### What is needed
Count the lines below that contain the word "button", and give only that number.

### Dataset entries
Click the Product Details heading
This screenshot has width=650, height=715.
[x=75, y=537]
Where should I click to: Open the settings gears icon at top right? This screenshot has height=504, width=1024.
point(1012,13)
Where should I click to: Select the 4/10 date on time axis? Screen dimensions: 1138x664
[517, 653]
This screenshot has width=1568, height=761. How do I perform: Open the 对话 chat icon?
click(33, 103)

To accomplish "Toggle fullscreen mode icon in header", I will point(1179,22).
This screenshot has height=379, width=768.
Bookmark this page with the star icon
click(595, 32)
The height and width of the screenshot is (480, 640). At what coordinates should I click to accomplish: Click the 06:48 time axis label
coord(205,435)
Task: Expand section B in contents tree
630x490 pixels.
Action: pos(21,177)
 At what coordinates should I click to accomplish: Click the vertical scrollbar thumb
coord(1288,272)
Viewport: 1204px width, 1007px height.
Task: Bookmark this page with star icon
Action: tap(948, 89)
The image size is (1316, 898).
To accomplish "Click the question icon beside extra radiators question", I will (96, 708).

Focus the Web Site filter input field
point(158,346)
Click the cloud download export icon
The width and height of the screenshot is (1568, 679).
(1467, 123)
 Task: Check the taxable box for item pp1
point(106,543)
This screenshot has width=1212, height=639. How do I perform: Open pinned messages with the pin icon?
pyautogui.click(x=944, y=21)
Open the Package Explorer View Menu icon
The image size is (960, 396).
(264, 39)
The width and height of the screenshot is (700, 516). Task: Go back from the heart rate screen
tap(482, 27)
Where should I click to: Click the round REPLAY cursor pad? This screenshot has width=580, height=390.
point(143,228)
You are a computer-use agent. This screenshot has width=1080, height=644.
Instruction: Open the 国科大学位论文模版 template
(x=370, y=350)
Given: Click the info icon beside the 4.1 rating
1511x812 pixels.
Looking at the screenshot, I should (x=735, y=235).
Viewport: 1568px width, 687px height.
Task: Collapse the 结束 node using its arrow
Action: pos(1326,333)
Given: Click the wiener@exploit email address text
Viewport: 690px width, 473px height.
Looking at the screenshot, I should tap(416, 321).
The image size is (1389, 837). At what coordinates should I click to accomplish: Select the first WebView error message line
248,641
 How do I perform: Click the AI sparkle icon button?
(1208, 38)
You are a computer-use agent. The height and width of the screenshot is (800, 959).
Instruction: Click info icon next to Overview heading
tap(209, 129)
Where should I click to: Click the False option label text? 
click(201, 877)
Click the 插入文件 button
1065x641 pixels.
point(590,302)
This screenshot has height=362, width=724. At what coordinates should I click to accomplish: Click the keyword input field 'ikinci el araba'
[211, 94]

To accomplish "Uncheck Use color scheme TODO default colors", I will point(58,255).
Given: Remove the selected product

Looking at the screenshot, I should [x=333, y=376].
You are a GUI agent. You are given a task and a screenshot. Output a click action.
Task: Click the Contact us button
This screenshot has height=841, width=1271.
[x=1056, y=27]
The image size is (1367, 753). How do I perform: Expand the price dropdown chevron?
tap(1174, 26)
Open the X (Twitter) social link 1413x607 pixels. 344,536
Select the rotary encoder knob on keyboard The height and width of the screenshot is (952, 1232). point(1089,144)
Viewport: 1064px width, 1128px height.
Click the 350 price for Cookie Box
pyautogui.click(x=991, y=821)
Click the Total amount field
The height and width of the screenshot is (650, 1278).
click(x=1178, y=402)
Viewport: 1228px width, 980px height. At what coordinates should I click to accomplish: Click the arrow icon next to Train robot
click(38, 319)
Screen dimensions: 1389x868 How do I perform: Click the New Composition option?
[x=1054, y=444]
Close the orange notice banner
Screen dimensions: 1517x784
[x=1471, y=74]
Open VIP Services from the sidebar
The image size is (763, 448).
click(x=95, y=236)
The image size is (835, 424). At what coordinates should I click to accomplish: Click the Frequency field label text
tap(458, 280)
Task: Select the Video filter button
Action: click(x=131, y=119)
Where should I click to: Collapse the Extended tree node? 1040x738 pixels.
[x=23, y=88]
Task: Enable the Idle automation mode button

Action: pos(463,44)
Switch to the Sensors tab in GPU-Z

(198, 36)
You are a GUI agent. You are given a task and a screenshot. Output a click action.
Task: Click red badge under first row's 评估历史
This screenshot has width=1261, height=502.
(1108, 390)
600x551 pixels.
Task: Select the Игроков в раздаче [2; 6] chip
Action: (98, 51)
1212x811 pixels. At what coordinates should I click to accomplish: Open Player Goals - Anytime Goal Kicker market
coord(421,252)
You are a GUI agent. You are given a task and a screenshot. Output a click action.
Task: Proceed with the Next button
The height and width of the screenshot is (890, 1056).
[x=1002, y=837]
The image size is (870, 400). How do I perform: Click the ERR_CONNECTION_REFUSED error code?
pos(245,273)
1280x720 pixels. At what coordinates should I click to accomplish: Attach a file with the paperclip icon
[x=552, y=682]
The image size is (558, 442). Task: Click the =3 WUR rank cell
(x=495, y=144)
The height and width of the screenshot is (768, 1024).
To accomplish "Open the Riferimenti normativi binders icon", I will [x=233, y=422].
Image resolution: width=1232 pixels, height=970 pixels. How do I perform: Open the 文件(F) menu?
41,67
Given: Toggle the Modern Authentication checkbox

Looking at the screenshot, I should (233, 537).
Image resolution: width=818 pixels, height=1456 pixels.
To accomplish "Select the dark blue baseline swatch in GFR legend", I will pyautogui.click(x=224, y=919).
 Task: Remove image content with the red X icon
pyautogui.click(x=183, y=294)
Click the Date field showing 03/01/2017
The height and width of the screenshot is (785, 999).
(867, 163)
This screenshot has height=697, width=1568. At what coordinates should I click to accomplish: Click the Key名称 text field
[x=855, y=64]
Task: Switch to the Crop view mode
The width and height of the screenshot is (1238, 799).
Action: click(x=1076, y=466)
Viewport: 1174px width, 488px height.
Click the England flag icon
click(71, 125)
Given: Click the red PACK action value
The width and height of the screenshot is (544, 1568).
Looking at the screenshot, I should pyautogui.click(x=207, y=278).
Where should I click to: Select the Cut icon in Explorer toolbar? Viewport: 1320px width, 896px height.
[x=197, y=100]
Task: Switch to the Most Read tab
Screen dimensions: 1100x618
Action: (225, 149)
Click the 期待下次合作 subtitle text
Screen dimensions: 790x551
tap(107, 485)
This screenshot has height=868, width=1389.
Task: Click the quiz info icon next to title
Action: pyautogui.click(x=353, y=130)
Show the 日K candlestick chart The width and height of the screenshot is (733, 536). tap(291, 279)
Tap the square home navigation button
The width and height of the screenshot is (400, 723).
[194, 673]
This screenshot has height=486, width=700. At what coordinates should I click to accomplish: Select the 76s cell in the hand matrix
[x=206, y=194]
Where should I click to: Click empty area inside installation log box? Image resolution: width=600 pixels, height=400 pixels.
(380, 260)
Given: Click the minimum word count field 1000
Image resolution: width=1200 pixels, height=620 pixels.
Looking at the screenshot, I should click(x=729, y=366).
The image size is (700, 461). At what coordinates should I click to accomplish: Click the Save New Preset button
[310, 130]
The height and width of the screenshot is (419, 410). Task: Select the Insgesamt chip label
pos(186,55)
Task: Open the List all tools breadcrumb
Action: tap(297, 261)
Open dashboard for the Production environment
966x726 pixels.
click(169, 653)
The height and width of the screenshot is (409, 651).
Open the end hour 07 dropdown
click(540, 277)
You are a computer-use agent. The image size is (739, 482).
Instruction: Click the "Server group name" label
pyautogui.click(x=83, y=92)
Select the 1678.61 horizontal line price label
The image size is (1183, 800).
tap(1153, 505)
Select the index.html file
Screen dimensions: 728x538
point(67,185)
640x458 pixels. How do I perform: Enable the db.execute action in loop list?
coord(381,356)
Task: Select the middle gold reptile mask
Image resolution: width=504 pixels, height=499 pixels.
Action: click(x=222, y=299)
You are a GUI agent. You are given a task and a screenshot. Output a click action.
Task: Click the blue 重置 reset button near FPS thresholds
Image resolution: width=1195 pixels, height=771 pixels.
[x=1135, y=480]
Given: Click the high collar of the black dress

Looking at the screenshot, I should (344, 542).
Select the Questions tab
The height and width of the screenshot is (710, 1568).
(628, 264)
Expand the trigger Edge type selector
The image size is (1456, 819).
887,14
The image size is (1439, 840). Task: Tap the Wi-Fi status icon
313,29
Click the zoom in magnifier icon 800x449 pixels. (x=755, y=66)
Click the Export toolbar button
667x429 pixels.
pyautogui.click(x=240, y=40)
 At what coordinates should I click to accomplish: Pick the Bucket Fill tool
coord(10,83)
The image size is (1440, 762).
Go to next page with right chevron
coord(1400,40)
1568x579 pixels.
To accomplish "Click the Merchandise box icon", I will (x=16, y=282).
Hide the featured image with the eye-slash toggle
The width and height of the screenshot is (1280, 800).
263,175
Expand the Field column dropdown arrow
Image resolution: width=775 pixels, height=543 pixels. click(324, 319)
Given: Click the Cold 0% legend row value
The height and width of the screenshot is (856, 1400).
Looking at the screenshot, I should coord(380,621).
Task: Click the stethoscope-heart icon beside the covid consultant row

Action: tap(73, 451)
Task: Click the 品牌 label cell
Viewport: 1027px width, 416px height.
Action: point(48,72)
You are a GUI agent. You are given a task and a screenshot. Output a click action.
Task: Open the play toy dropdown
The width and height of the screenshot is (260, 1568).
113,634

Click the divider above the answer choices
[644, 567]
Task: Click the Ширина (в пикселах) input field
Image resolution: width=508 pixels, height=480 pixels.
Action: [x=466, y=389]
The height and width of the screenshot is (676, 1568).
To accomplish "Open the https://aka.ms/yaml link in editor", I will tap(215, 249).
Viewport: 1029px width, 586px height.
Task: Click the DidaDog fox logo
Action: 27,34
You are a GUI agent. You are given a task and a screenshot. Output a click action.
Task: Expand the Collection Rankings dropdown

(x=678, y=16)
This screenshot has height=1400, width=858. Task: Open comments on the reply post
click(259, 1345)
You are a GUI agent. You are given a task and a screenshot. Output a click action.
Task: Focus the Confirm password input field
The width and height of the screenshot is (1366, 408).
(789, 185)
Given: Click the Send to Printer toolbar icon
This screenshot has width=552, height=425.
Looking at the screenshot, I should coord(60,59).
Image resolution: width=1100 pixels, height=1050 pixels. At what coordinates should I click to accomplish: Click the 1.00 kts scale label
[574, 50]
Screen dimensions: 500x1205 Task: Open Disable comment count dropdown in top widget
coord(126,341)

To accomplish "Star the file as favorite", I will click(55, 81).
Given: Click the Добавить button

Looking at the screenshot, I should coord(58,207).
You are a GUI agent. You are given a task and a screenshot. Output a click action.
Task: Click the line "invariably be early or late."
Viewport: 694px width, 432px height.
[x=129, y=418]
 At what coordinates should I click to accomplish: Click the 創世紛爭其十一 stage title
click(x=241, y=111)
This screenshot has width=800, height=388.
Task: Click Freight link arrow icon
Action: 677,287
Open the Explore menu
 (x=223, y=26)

### Result
11